Stored data
== Segment start ==
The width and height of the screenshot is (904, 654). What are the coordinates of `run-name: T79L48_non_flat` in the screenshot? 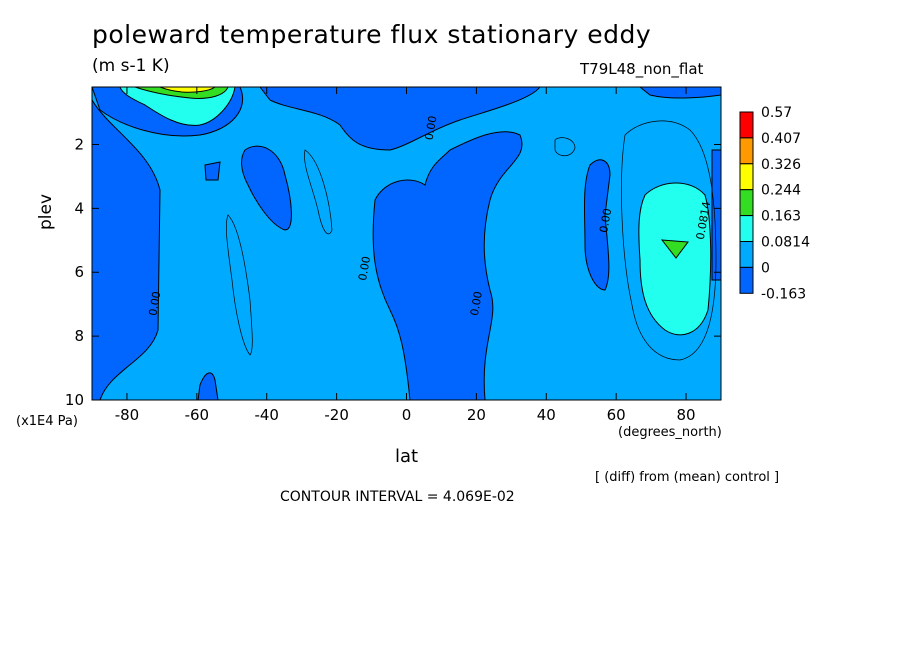 It's located at (642, 69).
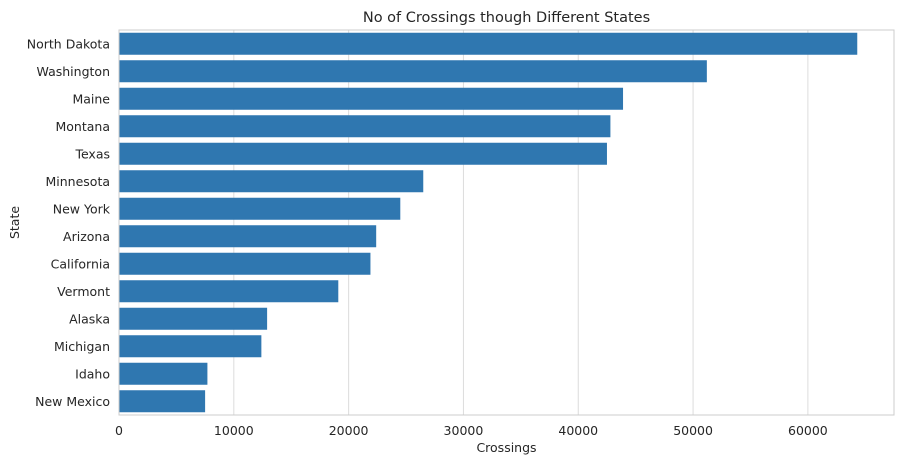 This screenshot has height=464, width=904. Describe the element at coordinates (349, 430) in the screenshot. I see `x-tick-label: 20000` at that location.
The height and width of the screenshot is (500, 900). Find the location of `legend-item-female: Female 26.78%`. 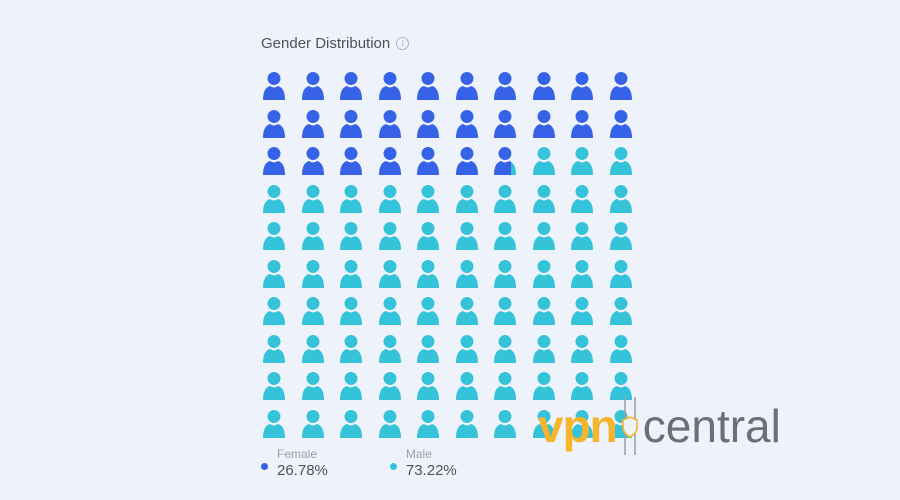

legend-item-female: Female 26.78% is located at coordinates (294, 464).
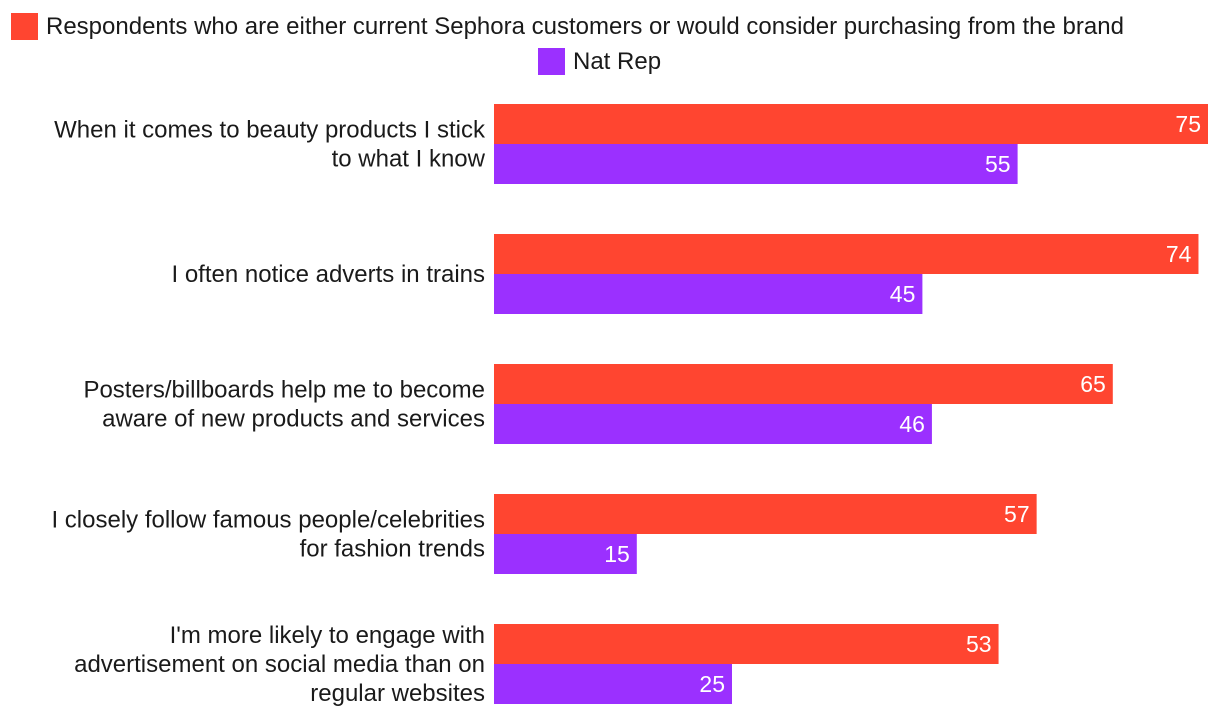 The height and width of the screenshot is (720, 1220). I want to click on legend-label-2: Nat Rep, so click(617, 62).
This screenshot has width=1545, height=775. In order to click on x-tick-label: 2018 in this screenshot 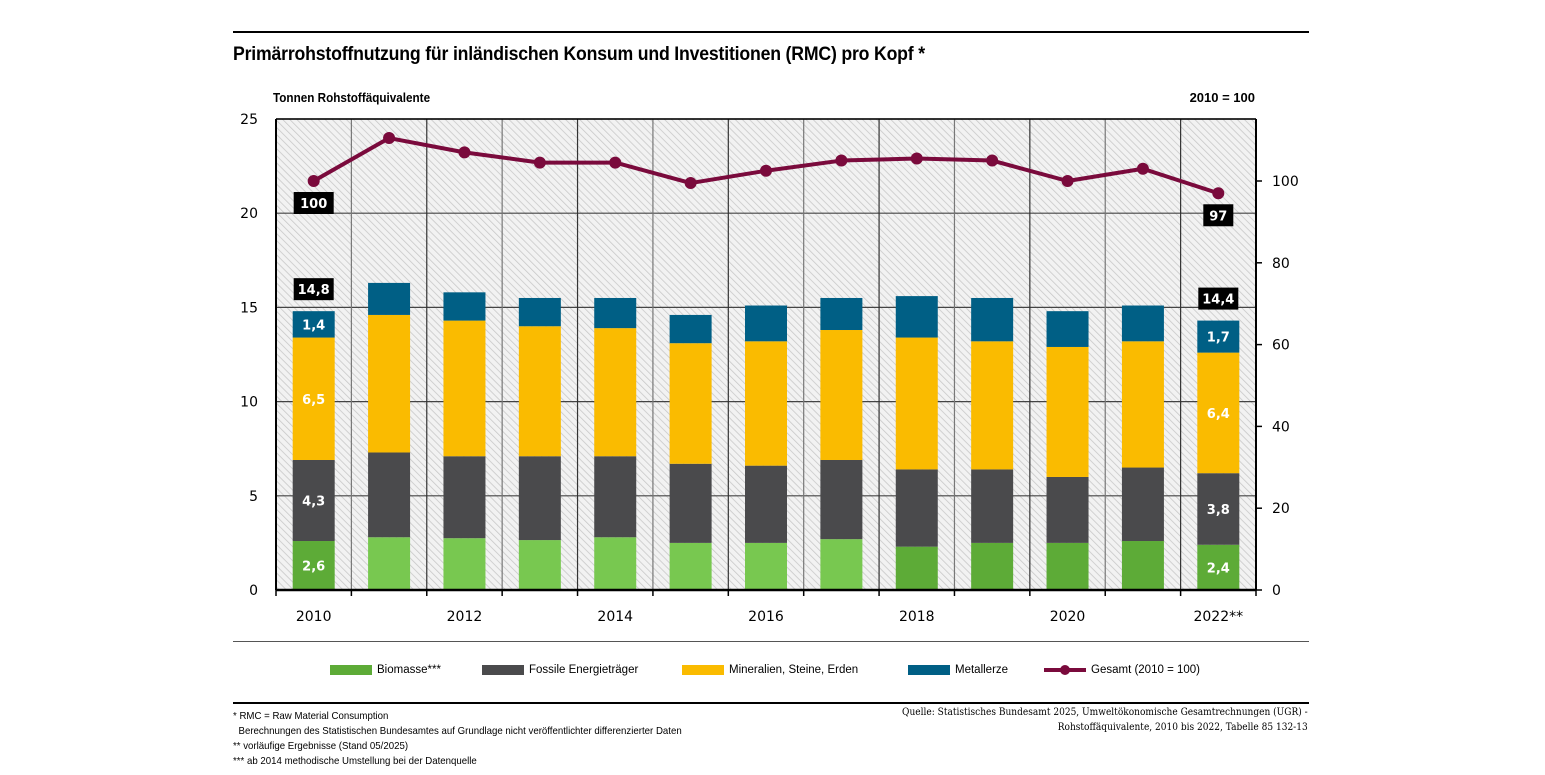, I will do `click(917, 617)`.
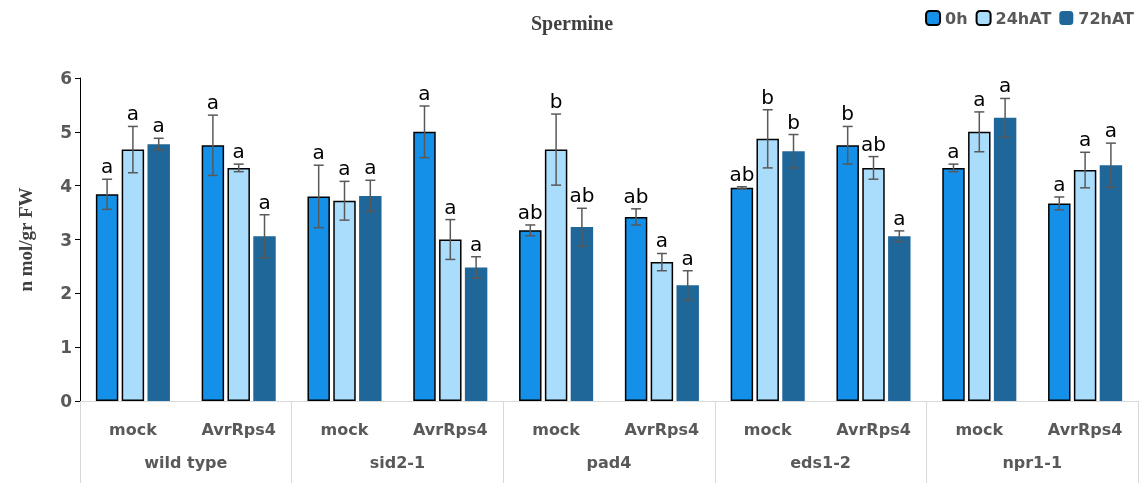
== Segment end ==
■ Goal of the exercise ■
Could you write out word for word everything from the line containing "The height and width of the screenshot is (500, 900)." down to the line containing "The height and width of the screenshot is (720, 1220).", both lines included, with the pictures left out?

■ Solution for this exercise ■
The height and width of the screenshot is (500, 900). Find the location of `legend-item-female: Female 26.78%`. 

legend-item-female: Female 26.78% is located at coordinates (294, 464).
 The height and width of the screenshot is (720, 1220). I want to click on legend-label-2: Nat Rep, so click(617, 62).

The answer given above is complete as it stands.